Permanent Research Commons link: https://hdl.handle.net/10289/8625
The one-dimensional hydrodynamics of flows subjected to mass loading are considered anew, with particular emphasis placed on determining the properties of mass-loading shocks. This work has been motivated by recent observations of the outbound Halley bow shock (Neubauer et al., 1990), which cannot be understood in terms of simple hydrodynamical or magnetohydrodynamical descriptions. By including mass injection at the shock, we have investigated the properties of the Rankine-Hugoniot conditions on the basis of a geometric formulation of the entropy condition. Such a condition, which is more powerful than the usual thermodynamical formulation, serves to determine those solutions to the Rankine-Hugoniot conditions which correspond to a physically realizable downstream state. On this basis a concise theoretical description of hydrodynamic mass-loading shocks is obtained. We show that mass-loading shocks have more in common with combustion shocks than with ordinary nonreacting gas dynamical shocks. It is shown that for decelerated solutions to the Rankine-Hugoniot conditions to exist, the upstream flow speed u0 must satisfy u0 > ucrit > cs, where cs is the sound speed.
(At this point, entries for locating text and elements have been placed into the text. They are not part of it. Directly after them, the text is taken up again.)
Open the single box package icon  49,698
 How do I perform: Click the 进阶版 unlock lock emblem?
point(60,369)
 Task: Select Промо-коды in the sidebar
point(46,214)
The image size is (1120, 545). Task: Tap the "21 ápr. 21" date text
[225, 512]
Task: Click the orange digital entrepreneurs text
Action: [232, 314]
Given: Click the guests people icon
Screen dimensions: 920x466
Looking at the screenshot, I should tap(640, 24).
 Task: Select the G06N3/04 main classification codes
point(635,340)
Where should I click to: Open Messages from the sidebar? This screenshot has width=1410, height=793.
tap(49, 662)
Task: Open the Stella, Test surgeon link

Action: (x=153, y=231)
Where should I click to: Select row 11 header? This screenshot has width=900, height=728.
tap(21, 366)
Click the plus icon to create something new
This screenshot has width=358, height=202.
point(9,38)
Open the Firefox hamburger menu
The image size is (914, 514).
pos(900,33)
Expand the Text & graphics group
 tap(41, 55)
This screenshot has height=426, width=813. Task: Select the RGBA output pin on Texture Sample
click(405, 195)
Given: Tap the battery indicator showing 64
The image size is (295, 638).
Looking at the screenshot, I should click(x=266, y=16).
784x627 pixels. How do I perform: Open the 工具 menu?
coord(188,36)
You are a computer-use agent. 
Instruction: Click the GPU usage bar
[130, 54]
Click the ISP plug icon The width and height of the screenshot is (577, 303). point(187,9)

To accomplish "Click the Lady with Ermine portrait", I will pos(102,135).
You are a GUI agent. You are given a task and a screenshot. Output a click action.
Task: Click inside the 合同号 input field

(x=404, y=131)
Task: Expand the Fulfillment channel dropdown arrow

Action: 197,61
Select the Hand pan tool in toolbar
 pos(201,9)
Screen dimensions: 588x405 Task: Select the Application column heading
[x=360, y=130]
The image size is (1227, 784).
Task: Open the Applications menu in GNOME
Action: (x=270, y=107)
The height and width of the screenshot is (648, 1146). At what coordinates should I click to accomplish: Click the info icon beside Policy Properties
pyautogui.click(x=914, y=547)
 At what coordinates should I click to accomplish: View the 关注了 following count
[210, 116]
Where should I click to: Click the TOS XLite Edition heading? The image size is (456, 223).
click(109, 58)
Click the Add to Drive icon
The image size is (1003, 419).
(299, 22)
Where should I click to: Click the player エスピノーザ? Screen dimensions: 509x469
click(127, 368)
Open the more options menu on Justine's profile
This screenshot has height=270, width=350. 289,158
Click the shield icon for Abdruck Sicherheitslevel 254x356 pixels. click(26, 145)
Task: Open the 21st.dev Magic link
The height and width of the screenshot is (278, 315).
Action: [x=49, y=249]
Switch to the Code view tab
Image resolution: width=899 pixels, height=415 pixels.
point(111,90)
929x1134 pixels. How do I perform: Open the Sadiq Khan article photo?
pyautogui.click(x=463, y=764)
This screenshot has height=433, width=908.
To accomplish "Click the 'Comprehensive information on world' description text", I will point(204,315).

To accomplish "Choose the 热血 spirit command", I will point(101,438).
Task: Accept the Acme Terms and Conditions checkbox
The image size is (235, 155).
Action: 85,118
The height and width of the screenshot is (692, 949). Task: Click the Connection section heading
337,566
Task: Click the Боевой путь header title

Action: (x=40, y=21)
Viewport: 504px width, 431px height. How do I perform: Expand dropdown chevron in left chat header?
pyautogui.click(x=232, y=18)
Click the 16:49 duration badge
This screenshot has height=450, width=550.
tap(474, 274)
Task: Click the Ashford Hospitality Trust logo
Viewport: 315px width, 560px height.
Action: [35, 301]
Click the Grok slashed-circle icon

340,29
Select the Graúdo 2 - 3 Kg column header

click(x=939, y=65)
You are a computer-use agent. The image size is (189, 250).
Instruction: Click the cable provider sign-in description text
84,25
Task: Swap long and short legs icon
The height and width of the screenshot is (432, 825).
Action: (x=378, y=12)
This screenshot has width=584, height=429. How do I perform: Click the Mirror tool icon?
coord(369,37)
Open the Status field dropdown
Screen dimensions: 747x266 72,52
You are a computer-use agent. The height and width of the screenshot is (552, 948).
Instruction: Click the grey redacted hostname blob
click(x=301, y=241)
Besides the usual supersonic-subsonic transition, mass-loading fronts can also admit a decelerating supersonic-supersonic transition, the structure of which consists of a sharp decrease in the flow velocity preceding a recovery and an increase in the final downstream flow speed. We suggest the possibility that such structures may describe the inbound Halley bow shock (Coates et al., 1987a). Both parallel and oblique shocks are considered, the primary difference being that oblique shocks are subjected to a shearing stress due to mass loading. It is conjectured that such a shearing may destabilize the shock.